▶ Your objective:
Beginning with the line that holds "The width and" and ending with the last line of the entries, please output each line exactly, apart from any pictures.

================================

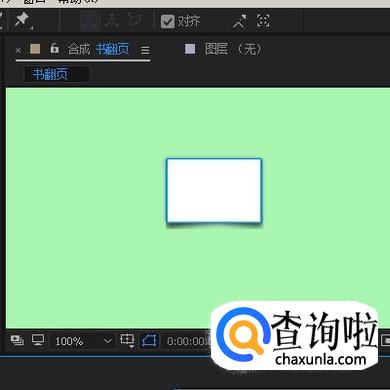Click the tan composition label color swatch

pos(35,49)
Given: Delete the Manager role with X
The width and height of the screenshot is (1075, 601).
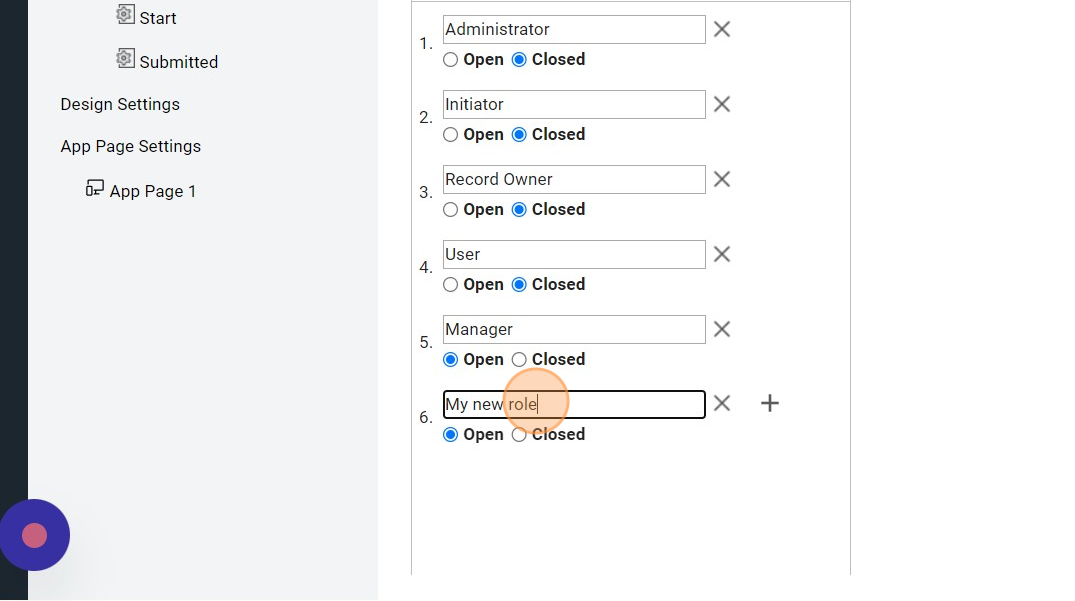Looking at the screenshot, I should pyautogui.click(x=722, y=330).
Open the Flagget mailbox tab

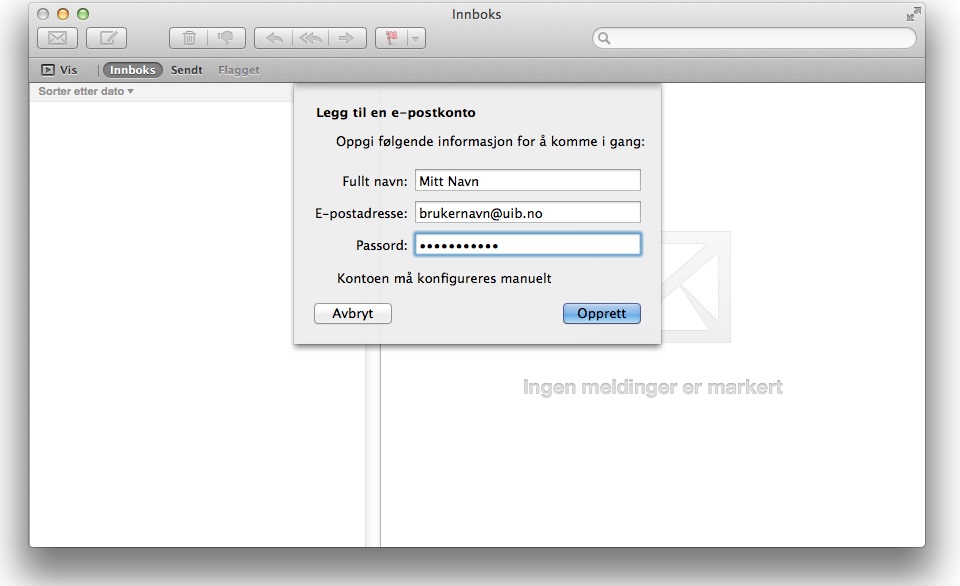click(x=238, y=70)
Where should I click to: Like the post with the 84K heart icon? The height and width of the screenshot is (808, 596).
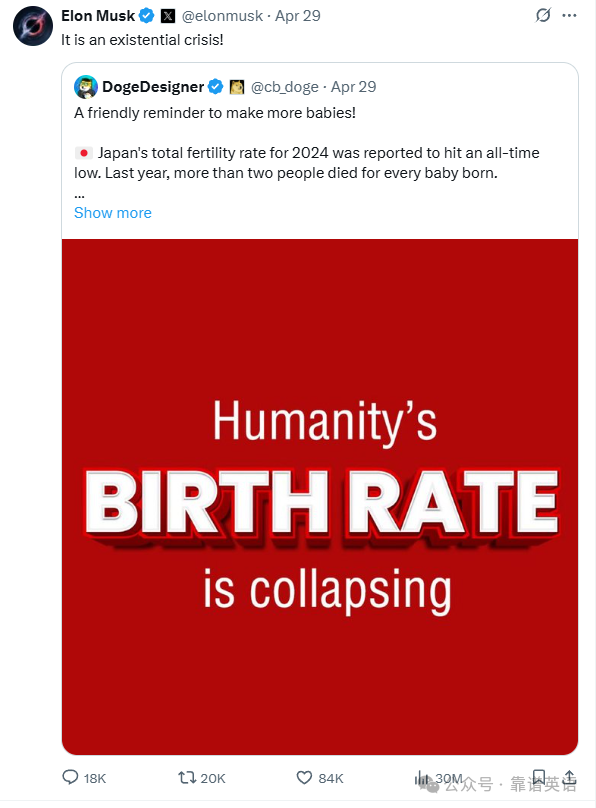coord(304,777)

================================

▶ Solution below:
The width and height of the screenshot is (1075, 601).
Looking at the screenshot, I should pyautogui.click(x=722, y=330).
Open the Flagget mailbox tab

click(x=238, y=70)
Where should I click to: Like the post with the 84K heart icon? The height and width of the screenshot is (808, 596).
coord(304,777)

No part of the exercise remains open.